Le ciel est gris, il fait frais, nous sommes au mois de décembre à La Baule, en Loire-Atlantique. Un samedi pluvieux… mais heureux puisqu’à 14 heures, le Ventil’Tour débute. « Comme son nom l’indique, il s’agit d’un tour de France dans différentes régions, débute Antoine Aubertot, Responsable National Ventilation SOS Oxygène, l’idée était d’être au plus proche des différents sites ». Evénement incontournable qui ne cesse d’évoluer depuis peu puisqu’il est désormais certifié Qualiopi, c’est-à-dire une certification de qualité reconnue par l’Etat. Pendant deux jours les convives vont assister à des présentations et ateliers sur la Ventilation Non Invasive (VNI) proposées par des médecins experts en ventilation à domicile : « L’objectif est de réellement dédramatiser la ventilation. Je suis là pour apprendre à mes collègues à trouver les bons outils pour mettre en place des ventilations dans de bonnes conditions, connaître les principaux réglages de cet appareil. Nous faisons de la qualité dans une ambiance légère, ce qui rend tout cela très sympathique », raconte le Dr François Jounieaux, Pneumologue à l’hôpital privé La Louvière de Lille.  Afin de permettre aux participants de ne manquer aucun élément sur la Ventilation Non Invasive des cours théoriques sur les indications de la VNI sont proposés, avant d’assister en petit groupe, au cours pratiques pour découvrir, mais surtout manipuler les différents ventilateurs et masques. Une expérience appréciée par les principaux concernés : « C’était très intéressant, témoigne Maéva, Infirmière à l’Hôpital de Garches, j’ai appris les différents modes qui peut y avoir en fonction des différentes maladies, j’ai appris à lire une capnographie, à lire une oxymétrie ! Cette formation nous permet de réellement ressentir le traitement, c’est enrichissant. »

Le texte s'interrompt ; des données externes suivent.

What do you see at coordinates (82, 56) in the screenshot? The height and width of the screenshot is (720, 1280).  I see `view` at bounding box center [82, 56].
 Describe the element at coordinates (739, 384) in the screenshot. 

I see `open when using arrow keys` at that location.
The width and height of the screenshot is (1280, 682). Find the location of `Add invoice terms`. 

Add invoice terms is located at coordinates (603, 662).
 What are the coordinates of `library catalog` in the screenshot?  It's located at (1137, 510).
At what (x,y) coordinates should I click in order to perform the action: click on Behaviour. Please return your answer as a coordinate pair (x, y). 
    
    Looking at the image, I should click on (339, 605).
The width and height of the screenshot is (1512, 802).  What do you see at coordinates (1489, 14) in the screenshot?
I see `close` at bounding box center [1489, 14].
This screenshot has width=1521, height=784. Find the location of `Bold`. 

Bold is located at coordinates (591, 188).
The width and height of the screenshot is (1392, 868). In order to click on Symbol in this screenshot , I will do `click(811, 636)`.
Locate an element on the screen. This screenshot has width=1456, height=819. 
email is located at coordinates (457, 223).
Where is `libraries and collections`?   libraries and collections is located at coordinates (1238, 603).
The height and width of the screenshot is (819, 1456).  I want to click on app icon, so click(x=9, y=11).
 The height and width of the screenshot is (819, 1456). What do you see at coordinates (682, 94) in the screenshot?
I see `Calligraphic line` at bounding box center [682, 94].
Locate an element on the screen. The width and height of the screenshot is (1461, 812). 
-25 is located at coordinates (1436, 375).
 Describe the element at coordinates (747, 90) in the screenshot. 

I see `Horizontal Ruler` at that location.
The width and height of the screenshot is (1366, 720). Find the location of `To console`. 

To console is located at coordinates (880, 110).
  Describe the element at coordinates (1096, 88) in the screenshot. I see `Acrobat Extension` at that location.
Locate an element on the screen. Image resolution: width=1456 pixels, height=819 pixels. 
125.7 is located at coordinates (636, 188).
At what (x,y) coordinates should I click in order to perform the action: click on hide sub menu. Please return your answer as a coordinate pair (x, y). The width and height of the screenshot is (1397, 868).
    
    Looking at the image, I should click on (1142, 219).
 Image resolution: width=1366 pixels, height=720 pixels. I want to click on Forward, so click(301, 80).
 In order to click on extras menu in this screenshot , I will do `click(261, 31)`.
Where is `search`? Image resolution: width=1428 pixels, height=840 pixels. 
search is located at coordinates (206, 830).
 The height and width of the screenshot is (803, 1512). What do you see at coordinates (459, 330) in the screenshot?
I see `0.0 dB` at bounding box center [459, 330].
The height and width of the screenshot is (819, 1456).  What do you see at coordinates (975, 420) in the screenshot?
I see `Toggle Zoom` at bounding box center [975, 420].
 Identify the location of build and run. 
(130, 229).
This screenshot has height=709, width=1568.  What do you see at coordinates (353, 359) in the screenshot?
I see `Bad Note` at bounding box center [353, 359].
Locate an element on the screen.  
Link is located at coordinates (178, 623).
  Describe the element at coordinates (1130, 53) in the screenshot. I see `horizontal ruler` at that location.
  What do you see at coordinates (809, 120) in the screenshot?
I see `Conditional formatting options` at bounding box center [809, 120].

Devenir expert en Ventilation Non Invasive

Aujourd’hui le Ventil’Tour propose deux niveaux de formation : le niveau 1 pour les débutants qui souhaitent mieux comprendre la ventilation et le niveau 2 pour ceux qui pratiquent déjà la ventilation et qui souhaitent aller plus loin dans leur connaissance « nous étudions des analyses de courbe par exemple », ajoute Antoine Aubertot. Depuis 2017 ce sont ainsi plus de 600 médecins qui ont été formés par le biais du Ventil’Tour, une fierté pour l’ensemble de l’équipe ventilation SOS Oxygène qui continue son accompagnement auprès du plus grand nombre : « Nous rencontrons des professionnels qui font la même chose que nous, mais qui ont d’autres pratiques, d’autres organisations, et c’est superbe pour continuer à apprendre tous ensemble », insiste Aude Garnero, Médecin Réanimateur à l’Unité de Ventilation à domicile au CH Ste Musse de Toulon. Partage de connaissances, bonne humeur et découverte résument plutôt bien cet événement qui a et garde tout de même le seul et même but : garantir la prise en charge optimale de tous les patients insuffisants respiratoires.